Gene Related Health Issues
Dogs such as Australian shepherds and Collies that frequently possess blue merle coats are more apt to possess the dominant merle gene than other breeds of dogs, hence the reason that they are born with blue eyes more frequently. As long as a dog is born with only one dominant merle gene, it may simply have blue eyes and nothing more. However, dogs that have a double merle gene may experience significant health problems. In truth, this type of gene is known as a lethal-white gene.
This is a type of gene that appears in animals such as dogs and horses and often means that the animal is unable to survive more than a few hours after it is born.
If it does survive, it is likely to have significant health problems that are debilitating and have an adverse impact on its ability to live a normal life.
Therefore, it is important to be mindful about any potential health problems that may exist in a dog that has blue eyes.
Concerns Related to Blue Eyed Dogs
For a dog that is born with blue eyes, one of the primary concerns is that the dog will also be born deaf or almost deaf. This is frequently seen in Dalmatians because they have a tendency to carry the dominant merle gene throughout the breed much more easily than most breeds of dogs. However, it can occur in any dog breed, as previously mentioned. Most dogs born with blue eyes manage to do just fine throughout their entire lives and they may not have any hearing deficits whatsoever. It is typically only when they get a double dose of this gene that they start to have problems.
In these cases, the dog may be unable to hear any sounds at all and that may be the least of their problems. These dogs also seem to have some mobility issues and and they seem to be less healthy overall, often being rather listless from birth. Due to the additional health concerns, dogs that have a double dose of this gene may not survive more than a few years if they make it into adulthood at all. However, that does not mean that you should automatically refrain from owning a dog that has blue eyes.
As previously mentioned, problems generally occur only when there is a double dose of the gene. As long as there is only one recessive gene for the dominant merle coat color, most dogs that display blue eyes are perfectly healthy.
In truth, blue eyed dogs are beautiful creatures and their piercing blue eyes are stunning attention getters that draw you in right away. This is why some people prefer to own only blue eyed dogs. In addition, they are relatively rare, even in breeds that see more than their fair share of blue eyed dogs. This is because breeders are discouraged from breeding dogs that display this gene due to the health concerns that are associated with dogs that have a double merle gene. As a result, breeding a dog that already displays the characteristics of a recessive blue merle is thought to be more likely to pass that on to their offspring.

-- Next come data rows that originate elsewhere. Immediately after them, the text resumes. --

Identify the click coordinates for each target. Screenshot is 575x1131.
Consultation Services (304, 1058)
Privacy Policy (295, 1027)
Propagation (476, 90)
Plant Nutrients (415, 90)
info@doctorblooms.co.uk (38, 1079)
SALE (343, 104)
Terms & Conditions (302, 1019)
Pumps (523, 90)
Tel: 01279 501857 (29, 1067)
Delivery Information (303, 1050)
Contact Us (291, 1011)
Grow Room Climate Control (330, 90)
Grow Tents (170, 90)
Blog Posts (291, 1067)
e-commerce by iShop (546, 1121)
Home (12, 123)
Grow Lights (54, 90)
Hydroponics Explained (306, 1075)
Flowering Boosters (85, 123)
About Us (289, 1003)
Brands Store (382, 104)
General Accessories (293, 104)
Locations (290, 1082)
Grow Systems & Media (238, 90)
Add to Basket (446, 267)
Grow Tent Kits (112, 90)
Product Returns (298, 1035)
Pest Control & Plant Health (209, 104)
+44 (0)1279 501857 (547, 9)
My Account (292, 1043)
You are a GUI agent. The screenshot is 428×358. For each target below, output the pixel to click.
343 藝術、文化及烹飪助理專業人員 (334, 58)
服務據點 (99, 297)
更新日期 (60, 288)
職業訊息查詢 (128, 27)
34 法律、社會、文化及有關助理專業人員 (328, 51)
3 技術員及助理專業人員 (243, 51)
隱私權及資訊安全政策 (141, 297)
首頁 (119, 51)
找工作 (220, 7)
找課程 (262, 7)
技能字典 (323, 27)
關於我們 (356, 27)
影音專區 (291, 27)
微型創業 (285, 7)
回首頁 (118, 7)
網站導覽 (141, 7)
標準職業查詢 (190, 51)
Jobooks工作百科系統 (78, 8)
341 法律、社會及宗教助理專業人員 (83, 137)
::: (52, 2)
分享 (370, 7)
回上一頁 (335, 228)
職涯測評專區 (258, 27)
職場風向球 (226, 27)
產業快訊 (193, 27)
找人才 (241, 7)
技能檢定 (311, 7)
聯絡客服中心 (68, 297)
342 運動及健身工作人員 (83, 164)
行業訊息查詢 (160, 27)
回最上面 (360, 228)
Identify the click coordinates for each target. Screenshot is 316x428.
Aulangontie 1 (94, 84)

Because the gene can also exist in dogs that do not have blue eyes and display no other traits, it is thought to increase the risk of getting dogs that have a double recessive gene. If you want to have a dog with blue eyes, go ahead and and indulge yourself. Chances are, you can enjoy many good years with a healthy pet. Always be on the lookout for additional health problems and you may have to look for a longer period of time in order to find your newfound friend because they can be more difficult to obtain.
Again at the time of this post their haven’t been issues with Pomskies and the double dose gene. They are a new breed and Pomsky Breeders (listed on this site) practice the safest breeding techniques. Keep informed and make sure you understand health concerns in any breed you are interested in and ask questions.